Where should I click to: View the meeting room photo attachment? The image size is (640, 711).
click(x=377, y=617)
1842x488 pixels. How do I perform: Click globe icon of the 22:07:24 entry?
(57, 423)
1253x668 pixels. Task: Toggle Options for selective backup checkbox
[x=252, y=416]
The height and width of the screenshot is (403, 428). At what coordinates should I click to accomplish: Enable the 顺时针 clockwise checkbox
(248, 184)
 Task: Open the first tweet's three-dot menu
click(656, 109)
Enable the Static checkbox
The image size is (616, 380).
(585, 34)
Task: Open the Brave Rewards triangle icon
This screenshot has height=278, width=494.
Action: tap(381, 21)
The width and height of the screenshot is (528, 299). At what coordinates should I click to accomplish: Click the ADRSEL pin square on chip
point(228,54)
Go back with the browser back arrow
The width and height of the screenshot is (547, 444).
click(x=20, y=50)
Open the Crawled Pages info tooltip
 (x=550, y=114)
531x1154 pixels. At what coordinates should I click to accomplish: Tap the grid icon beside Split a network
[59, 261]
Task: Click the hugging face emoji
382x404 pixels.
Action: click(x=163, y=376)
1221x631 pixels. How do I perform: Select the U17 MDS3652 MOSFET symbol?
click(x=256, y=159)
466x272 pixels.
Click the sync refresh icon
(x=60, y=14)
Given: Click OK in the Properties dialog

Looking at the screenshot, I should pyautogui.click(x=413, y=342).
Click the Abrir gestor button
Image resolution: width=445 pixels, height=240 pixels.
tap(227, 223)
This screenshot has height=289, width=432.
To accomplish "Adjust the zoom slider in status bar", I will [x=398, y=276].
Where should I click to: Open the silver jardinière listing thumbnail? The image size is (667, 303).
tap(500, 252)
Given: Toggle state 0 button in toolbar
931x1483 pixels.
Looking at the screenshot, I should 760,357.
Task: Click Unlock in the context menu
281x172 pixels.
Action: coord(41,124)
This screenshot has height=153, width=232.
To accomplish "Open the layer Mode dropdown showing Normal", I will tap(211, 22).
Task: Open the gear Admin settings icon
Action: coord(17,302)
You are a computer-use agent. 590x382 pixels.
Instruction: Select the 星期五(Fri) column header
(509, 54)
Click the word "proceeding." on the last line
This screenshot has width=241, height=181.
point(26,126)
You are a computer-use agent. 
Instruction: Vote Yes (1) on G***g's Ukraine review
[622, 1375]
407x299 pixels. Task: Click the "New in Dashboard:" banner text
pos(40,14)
========
PROBLEM REQUIREMENTS >> Every entry above should be retyped exactly as it appears.

TASK OUTPUT >>
Where should I click to: View the meeting room photo attachment? The image size is (640, 711).
click(x=377, y=617)
1842x488 pixels. How do I perform: Click globe icon of the 22:07:24 entry?
(57, 423)
1253x668 pixels. Task: Toggle Options for selective backup checkbox
[x=252, y=416]
The height and width of the screenshot is (403, 428). At what coordinates should I click to accomplish: Enable the 顺时针 clockwise checkbox
(248, 184)
 Task: Open the first tweet's three-dot menu
click(656, 109)
Enable the Static checkbox
The image size is (616, 380).
(585, 34)
Task: Open the Brave Rewards triangle icon
This screenshot has height=278, width=494.
Action: tap(381, 21)
The width and height of the screenshot is (528, 299). At what coordinates should I click to accomplish: Click the ADRSEL pin square on chip
point(228,54)
Go back with the browser back arrow
The width and height of the screenshot is (547, 444).
click(x=20, y=50)
Open the Crawled Pages info tooltip
 (x=550, y=114)
531x1154 pixels. At what coordinates should I click to accomplish: Tap the grid icon beside Split a network
[59, 261]
Task: Click the hugging face emoji
382x404 pixels.
Action: click(x=163, y=376)
1221x631 pixels. How do I perform: Select the U17 MDS3652 MOSFET symbol?
click(x=256, y=159)
466x272 pixels.
Click the sync refresh icon
(x=60, y=14)
Given: Click OK in the Properties dialog

Looking at the screenshot, I should pyautogui.click(x=413, y=342).
Click the Abrir gestor button
Image resolution: width=445 pixels, height=240 pixels.
tap(227, 223)
This screenshot has height=289, width=432.
To accomplish "Adjust the zoom slider in status bar", I will [x=398, y=276].
Where should I click to: Open the silver jardinière listing thumbnail? The image size is (667, 303).
tap(500, 252)
Given: Toggle state 0 button in toolbar
931x1483 pixels.
Looking at the screenshot, I should 760,357.
Task: Click Unlock in the context menu
281x172 pixels.
Action: coord(41,124)
This screenshot has height=153, width=232.
To accomplish "Open the layer Mode dropdown showing Normal", I will tap(211, 22).
Task: Open the gear Admin settings icon
Action: coord(17,302)
You are a computer-use agent. 590x382 pixels.
Instruction: Select the 星期五(Fri) column header
(509, 54)
Click the word "proceeding." on the last line
This screenshot has width=241, height=181.
point(26,126)
You are a computer-use agent. 
Instruction: Vote Yes (1) on G***g's Ukraine review
[622, 1375]
407x299 pixels. Task: Click the "New in Dashboard:" banner text
pos(40,14)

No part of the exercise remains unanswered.